Texas Lawyer Rowe v. Wade File Sold at Auction for $615,000

Linda Coffey was a U.S. Supreme Court lawyer who defended her client Norma McCorvey’s right to an abortion.

DALLAS. The archive of a Dallas lawyer who served in Roe v. Wade in the 1970s sold at auction for more than $600,000.

The winning bid for Linda Coffey’s collection of documents was $615,633 at the Nate D. Sanders auction Friday night in Los Angeles, the auction house announced.

Coffey was a lawyer who argued in the US Supreme Court for the right of her client Norma McCorvey to have an abortion. McCorvey was then known as “Jane Roe” in what would become Roe’s landmark case against Wade.

Coffee’s archive, which was auctioned off Friday night, included an affidavit signed by McCorvey, pens given to Coffee to testify in the Supreme Court, and nearly 150 documents and letters related to the case.

Coffee, 80, was born in Houston but grew up in Dallas, attending Woodrow Wilson High School.

She later graduated from the University of Texas at Austin School of Law. Coffee was a clerk for federal judge Sarah Hughes, who famously took the oath of office from Lyndon B. Johnson as president on Air Force One following the assassination of President John F. Kennedy.

Coffey later teamed up with UT law graduate Sarah Weddington to challenge abortion laws in Texas.

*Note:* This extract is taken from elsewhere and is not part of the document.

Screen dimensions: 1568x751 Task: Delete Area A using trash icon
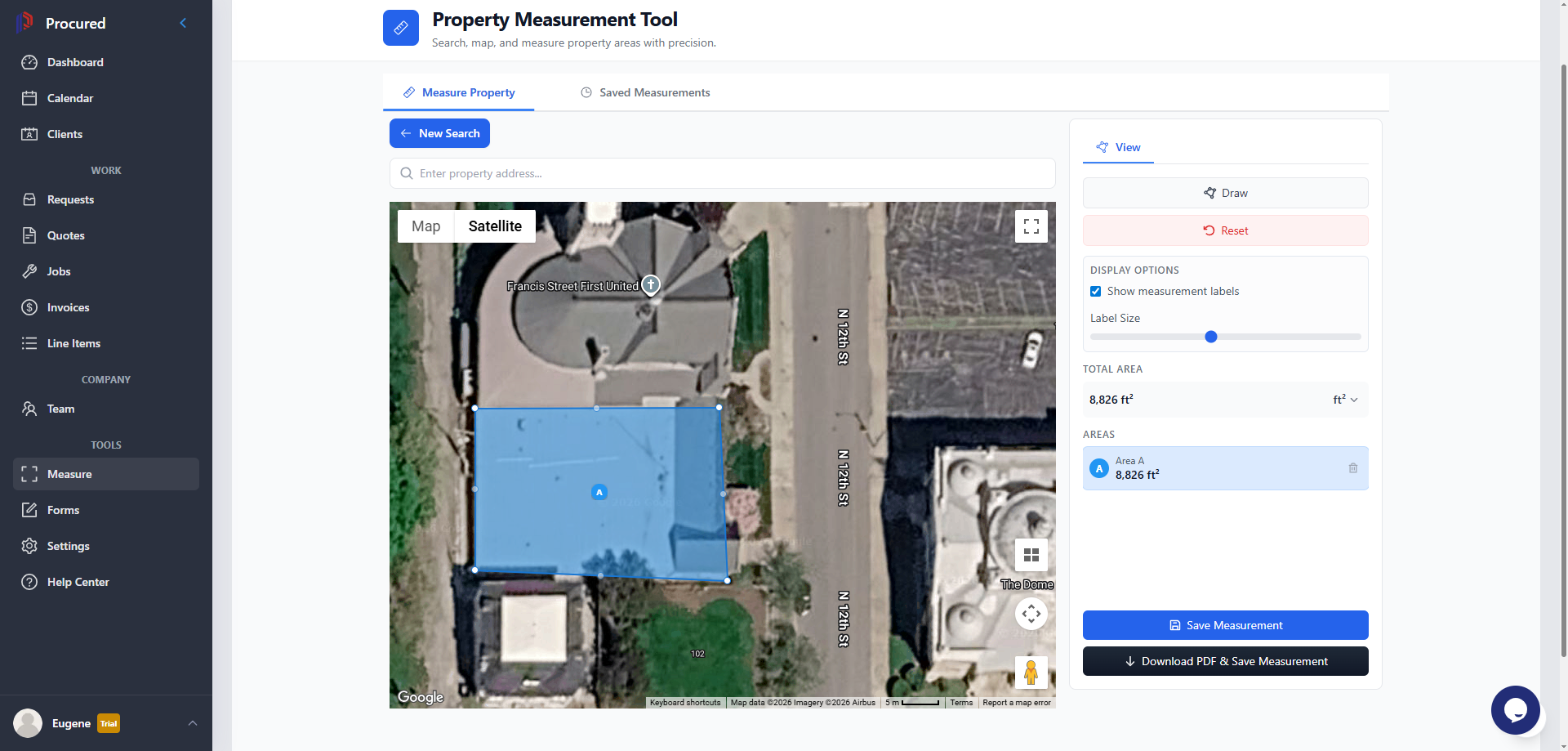click(x=1352, y=468)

“She was going to defy the abortion,” Coffey said. “I don’t know how she was going to do it because she didn’t have a client.”

Coffey said a church friend introduced her to Norma McCorvey, who was pregnant and wanted to have an abortion.

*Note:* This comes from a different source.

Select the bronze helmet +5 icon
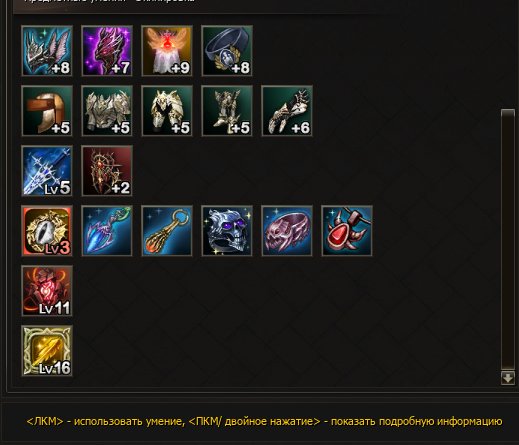 click(x=47, y=111)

In McCorvey’s case, she was Rowe, and Wade was Henry Wade, Dallas District Attorney.

Coffey and Weddington discussed the case in a Dallas courtroom that still exists on Airway Street downtown. The three judges who heard the case agreed with Jane Roe’s lawyers. But the case was appealed to the Supreme Court.

“Anyway, I was a little nervous because I have never — this is the only time I have gone to the Supreme Court of the United States,” Coffey said.

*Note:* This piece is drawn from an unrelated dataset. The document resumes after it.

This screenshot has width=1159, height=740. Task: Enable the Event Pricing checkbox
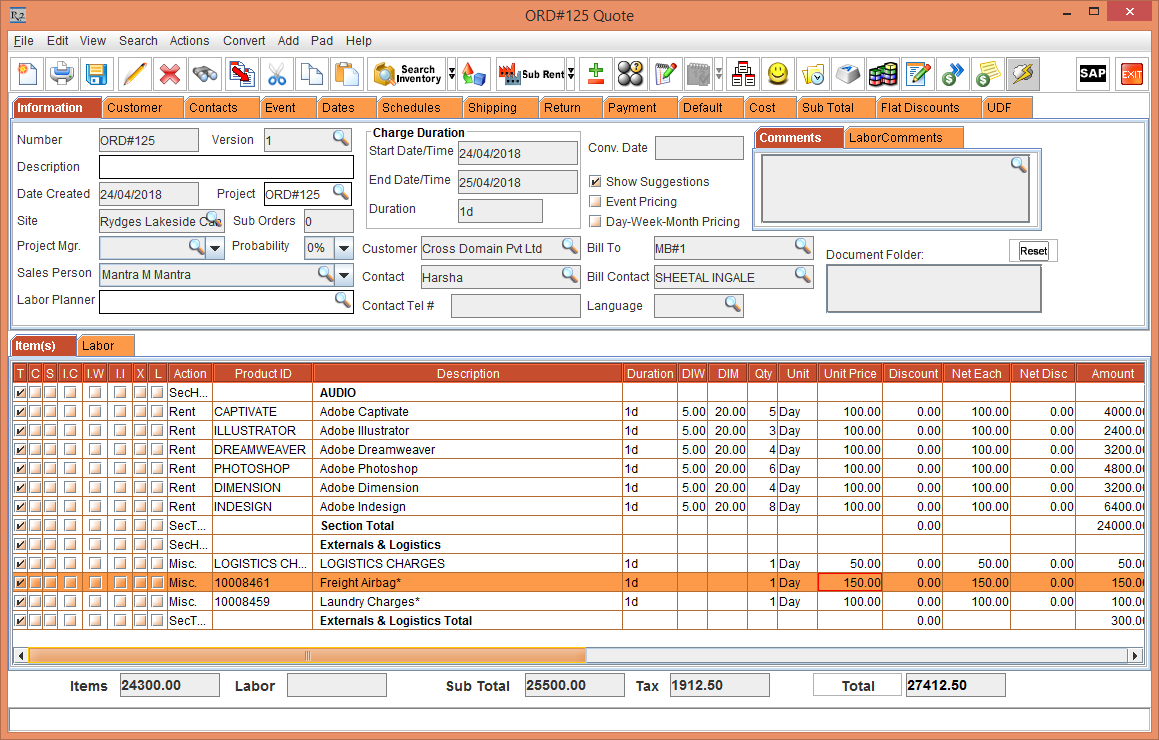point(595,202)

Last year, the Supreme Court reversed course, overturning Roe v. Wade and sending the abortion ruling to the states.

Coffey watched from her East Texas home when the overturn was announced.

“I guess I could say it’s bittersweet,” Coffey said at the time. “It just reminded me about 50 years ago when the late Sarah Waddington and I heard that the US Supreme Court had ruled in our favor. I have followed all the ups and downs for so many years. be cancelled. It was only today that I really felt what it was.”